- _DOCUMENT PASSAGE_:
# Cooking class...well, mostly watching and eating class...



## LordSmoke (Dec 25, 2012)

This might be of interest to some...

The wife and I went to a cooking class with a local Chef my wife has known for years. It was at the best local kitchen supply store in town. This is one to which I have scrupulously avoided taking my wife since I feared it would lead to financial ruin. I was quite surprised that they had lots of quality products at reasonable prices. You can get a five-piece pot/pan set for $1500, but lots of nice affordable things, too - I have my eye on a mid-size stainless steel for $75 for making bulk stews for students and assorted guests.

The courses were built to compliment the Argentinian wines that were served.

I don't have the wine list at hand. Basically, sparkling pinot noir for appetizer, a white for the tabbouleh, and a malbec for the rest. All from Argentina.

Verdict - a couple of hours well spent. Not too late. Entertaining, educational, and great food. Looking forward to the next time.

Chef Greg getting things ready.









Discussing the first course.









First course ready to go.









Oops. Forgot to take a picture before starting - Boursin cheese.









Overhead camera is cool, but a bit too far away for my vision. Here, Chef Greg toasts some farro.









Second course - Farro Tabbouleh.









Searing the short ribs - the kind you cannot buy. These were huge, boneless shortribs from the restaurant supplier.









Plating the entree.









Braised shortribs. I don't care much for warmed tomatoes, but the rest of the roots and veggies were great. Shortribs were fantastic and the reduction was mind blowing - started out at about 3 gallons, ended up about 1/2g.









Let's make some Chantilly cream.









A couple cans of evaporated milk, Persian lime, toasted graham crackers tossed in butter, fold in the Chantilly, freeze.









And voila - no churn ice cream. Very interesting and very good.


----------



## cellochris (Dec 14, 2015)

very nice - looks like fun!


----------



## eagle2250 (Mar 24, 2006)

What a fantastic way to spend time with ones better half...you learn a little, you eat a lot of really good food and you spend quality time with your best friend! Thanks for sharing such a wonderful experience with us!


----------



## Andy (Aug 25, 2002)

LordSmoke:

Great photos of a fun evening! We get 2000 TV channels here (slight exaggeration!!) and most of the time the only thing on is the cooking shows!


----------



## LordSmoke (Dec 25, 2012)

Andy said:


> LordSmoke:
> 
> Great photos of a fun evening! We get 2000 TV channels here (slight exaggeration!!) and most of the time the only thing on is the cooking shows!


Indeed! My wife and I have been watching cooking shows since even before the days of the original dubbed Iron Chef. She still does a good bit, but it is getting ridiculous - competitions between felons and dyslexic poets where they have to prepare a three course meal out of only vanilla extract, flour, and an old shoe.

We will definitely be doing this again. The food was good, the portions reasonable, and being spread out over two hours, quite satisfying. Got some education, too. Chef Greg, for instance, confirmed my observation that the only tomatoes worth purchasing in the local stores are Roma and Grape.


----------



## Oldsarge (Feb 20, 2011)

- _REQUIRED WORK_:
• A. In the cooking class thread, which tomatoes did Chef Greg confirm are the only ones worth buying in the local stores?
• B. Reproduce the part of the cooking class thread between "# Cooking class...well, mostly" and "All from Argentina.", inclusive.

- _COLLECTED DATA_:
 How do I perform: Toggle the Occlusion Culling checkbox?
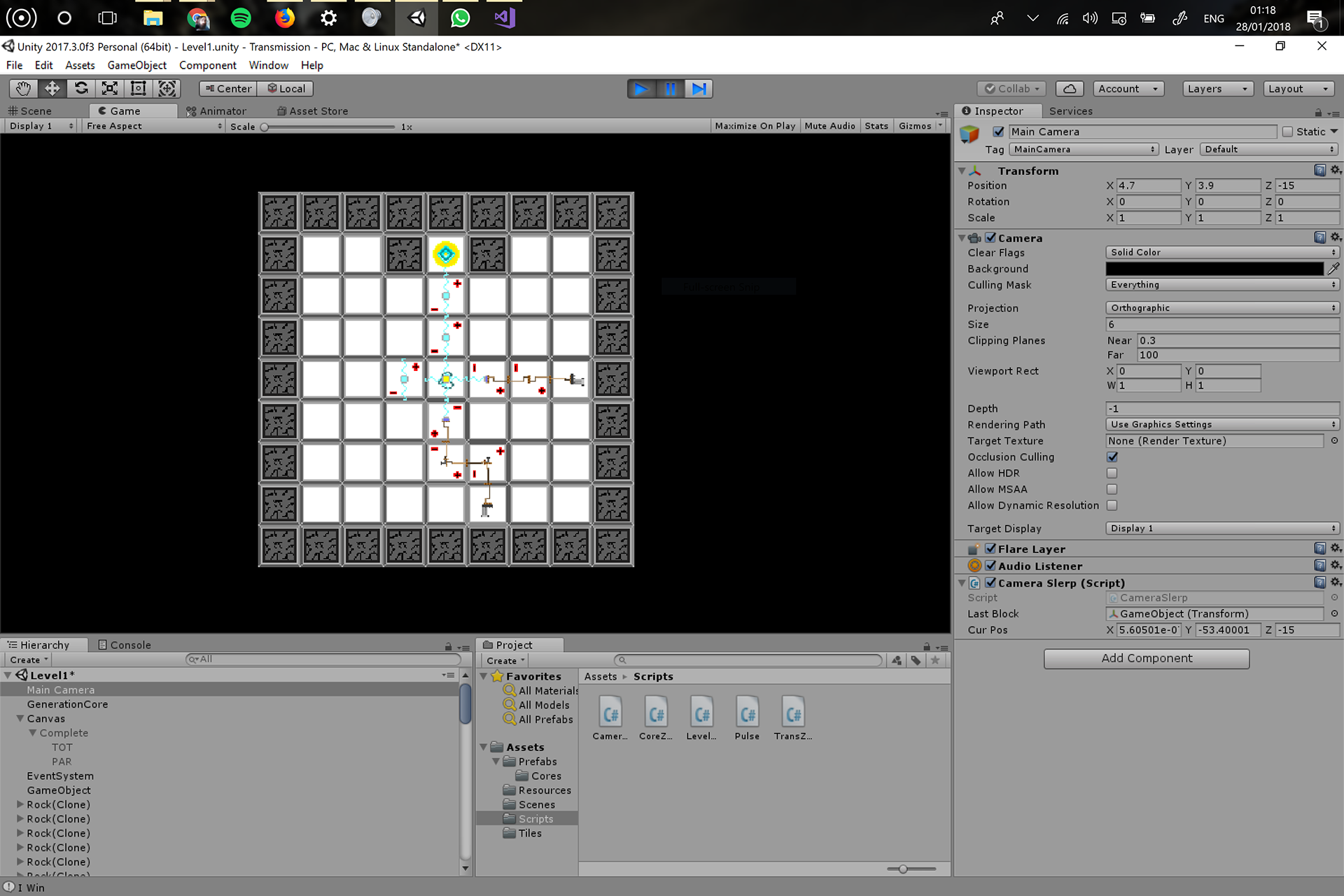(1112, 457)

- _RESULTS OF THE TASKS_:
• A. Roma and Grape.

• B.
# Cooking class...well, mostly watching and eating class...



## LordSmoke (Dec 25, 2012)

This might be of interest to some...

The wife and I went to a cooking class with a local Chef my wife has known for years. It was at the best local kitchen supply store in town. This is one to which I have scrupulously avoided taking my wife since I feared it would lead to financial ruin. I was quite surprised that they had lots of quality products at reasonable prices. You can get a five-piece pot/pan set for $1500, but lots of nice affordable things, too - I have my eye on a mid-size stainless steel for $75 for making bulk stews for students and assorted guests.

The courses were built to compliment the Argentinian wines that were served.

I don't have the wine list at hand. Basically, sparkling pinot noir for appetizer, a white for the tabbouleh, and a malbec for the rest. All from Argentina.